» **Passage for review**

=== Section Start ===

All of  Sunday  I had the Black Eyed Peas song going through my mind “tonight’s gonna be a good night!” We were once again certain that we’d be parents by dawn. We walked, slept, rocked, ate ice cream, wrote a letter to Wrigglewriggle inviting her out, and one to each other- to make sure there was no hidden anxiety keeping me all closed up. Those were special, if frustrating moments. We had chance to reflect on life and each other, but we were impatient to meet our new family member!

At about 1am on Monday morning I went to bed to try and rest. I was missing a whole night of sleep. But I couldn’t sleep- the surges were strong enough for me to have to leap out of bed and spiral my hips (!) – a brilliant move that we nicknamed the Circle of Life.  At about 3am I got out of bed on all fours, these surges were serious now. About an hour later I woke Tim up- I needed some light touch massage, thank you darling.  I was really using my hypno breathing techniques now, I had to preempt each surge, prepare for it. They got closer and closer,  every two minutes, eeep!  We called Nikki at about 6am.

Nikki arrived and had an exploration- 4cms dilated: woopie!  Nikki reckoned babe’d be here by lunchtime. Tim filled the pool. I got shouty. I was so in the zone. Making growly OOHs really helped my focus and breathing. The love cave we had set up downstairs was neglected, it was here in the bedroom, leaning on the end of the bed, that I wanted to be. I was finished with the American too, her and her rainbow relaxation. I was working with something innate now.

At 10 am I jumped in the pool, so delicious. Sadly it was so relaxing that my surges really settled down, from one a minute to one every 2-3. I got out and Nikki had a check. I was only 5 cm dilated and what was more she could feel Wriggles head and it was at a funny angle. Nikki wondered if my babe was a bit back to back, and my surges not strong enough to push head through my cervix. The word “Hospital” came up for the first time. We thought we’d give it a couple more hours.

However the next three monitors of the babes heart rate showed it was rising. With me being three days past my broken waters, Nikki felt this was a worrying sign of infection. Nikki called the ambulance, I put on a ridiculous purple beret – it was a freezing, snowy day and it was all Tim could find. We flung together a hospital bag (so certain of my homebirth were we that we flouted the advice to prepare one just in case) and we left. Tim was feeling sad at this stage, I was just still so focused on the job.

=== Section End ===

» **Task requirements**
1) Reproduce the part of the birth story starting with "At about 1am" and going on through "at about 6am.".
2) Answer these questions from the birth story:
(a) At about what time did they call Nikki?
(b) How many centimeters dilated was the narrator at Nikki's first exploration?
(c) What did the narrator put on when Nikki called the ambulance?

» **Dataset content**
=== Section Start ===

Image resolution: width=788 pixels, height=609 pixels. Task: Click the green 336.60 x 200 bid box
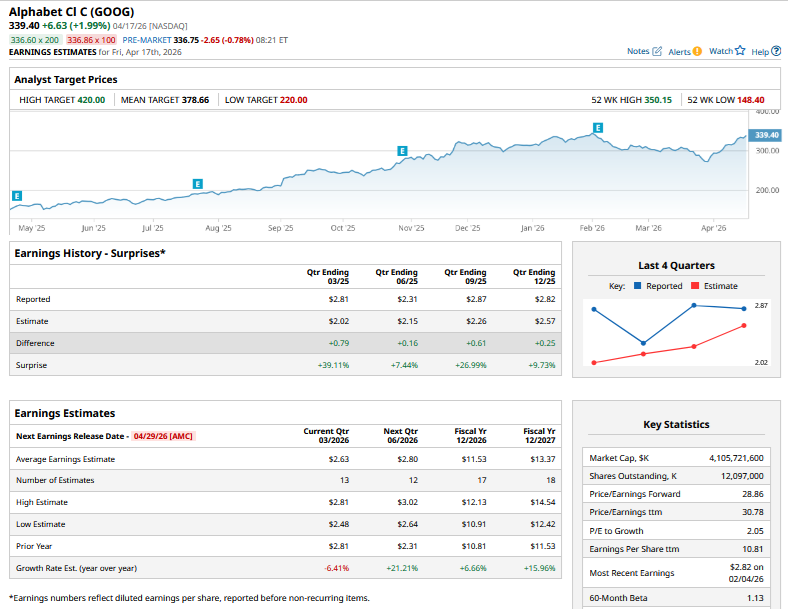click(35, 40)
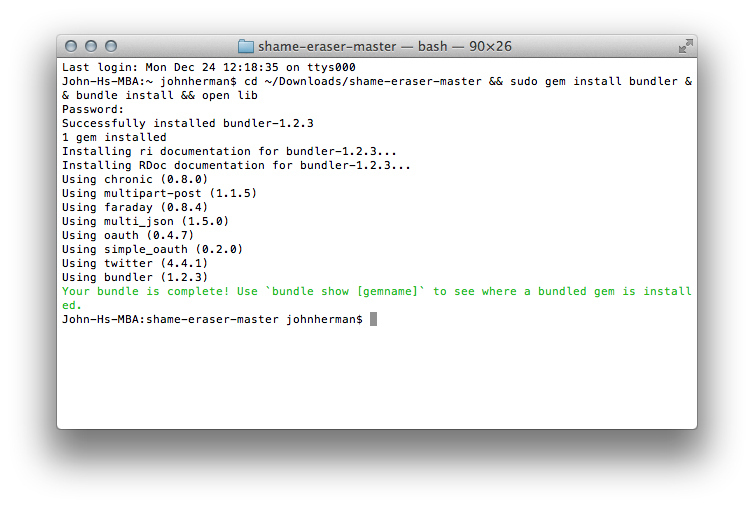The height and width of the screenshot is (508, 754).
Task: Toggle fullscreen with the arrows icon
Action: (686, 46)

=== Section End ===

» **Solutions to each task**
1)
At about 1am on Monday morning I went to bed to try and rest. I was missing a whole night of sleep. But I couldn’t sleep- the surges were strong enough for me to have to leap out of bed and spiral my hips (!) – a brilliant move that we nicknamed the Circle of Life.  At about 3am I got out of bed on all fours, these surges were serious now. About an hour later I woke Tim up- I needed some light touch massage, thank you darling.  I was really using my hypno breathing techniques now, I had to preempt each surge, prepare for it. They got closer and closer,  every two minutes, eeep!  We called Nikki at about 6am.

2)
(a) At about 6am.
(b) 4 cm.
(c) A purple beret.